▶ [EXCERTO PARA LEITURA]

....

Carla reconhece que até no que toca à falta de professores tem tido “sorte”: “A Inês tem a mesma professora desde o primeiro ano. A professora nunca colocou baixa, nunca faltou. O Diogo, no ano passado, teve o último período todo sem português ou sem inglês, já não me recordo. A professora foi operada e não conseguiram substituição. Este ano, continuam com a mesma professora e ela está a compensar com mais aulas.”

38 mil alunos sem aulas a pelo menos uma disciplina

No final da última semana, o Governo fez saber que ainda não recebeu as primeiras conclusões da auditoria ao número de alunos sem aulas, que tinha pedido em novembro do ano passado, quando fez um balanço durante o primeiro período letivo, que apontava para cerca de 2.300 alunos, menos 89% face ao ano passado. Números que vieram depois a ser contestados pela oposição, organizações sindicais e movimentos cívicos.

Inicialmente prevista para março e depois para o final de abril, estamos em maio e a entrega ainda não aconteceu. O Ministério da Educação, Ciência e Inovação (MECI) remete agora essa entrega para os "próximos dias".

"A primeira parte da auditoria externa aos dados dos serviços sobre alunos sem aulas, ainda não foi entregue, esperando-se que a entrega ocorra nos próximos dias", disse o Ministério da Educação, Ciência e Inovação (MECI) em resposta à CNN Portugal.

....

▶ [DADOS FORNECIDOS]
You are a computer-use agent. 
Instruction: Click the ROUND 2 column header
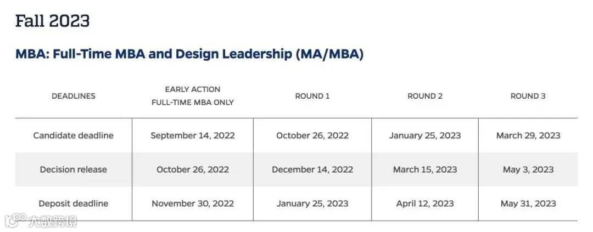tap(425, 96)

....

▶ [TAREFAS A REALIZAR]
**1.** Indique se cada afirmação está de acordo com o excerto sobre alunos sem aulas, respondendo sim ou não e citando as palavras do excerto que o determinam: (a) A Inês tem a mesma professora desde o primeiro ano. (b) O balanço feito durante o primeiro período letivo apontava para cerca de 2.300 alunos sem aulas. (c) A primeira parte da auditoria externa já foi entregue.
**2.** Transcreva sem alterações o trecho do excerto sobre alunos sem aulas entre "38 mil alunos" e "e movimentos cívicos.", inclusive.

▶ [RESULTADOS]
**1.**
(a) Sim: "A Inês tem a mesma professora desde o primeiro ano."
(b) Sim: "apontava para cerca de 2.300 alunos"
(c) Não: "ainda não foi entregue"

**2.**
38 mil alunos sem aulas a pelo menos uma disciplina

No final da última semana, o Governo fez saber que ainda não recebeu as primeiras conclusões da auditoria ao número de alunos sem aulas, que tinha pedido em novembro do ano passado, quando fez um balanço durante o primeiro período letivo, que apontava para cerca de 2.300 alunos, menos 89% face ao ano passado. Números que vieram depois a ser contestados pela oposição, organizações sindicais e movimentos cívicos.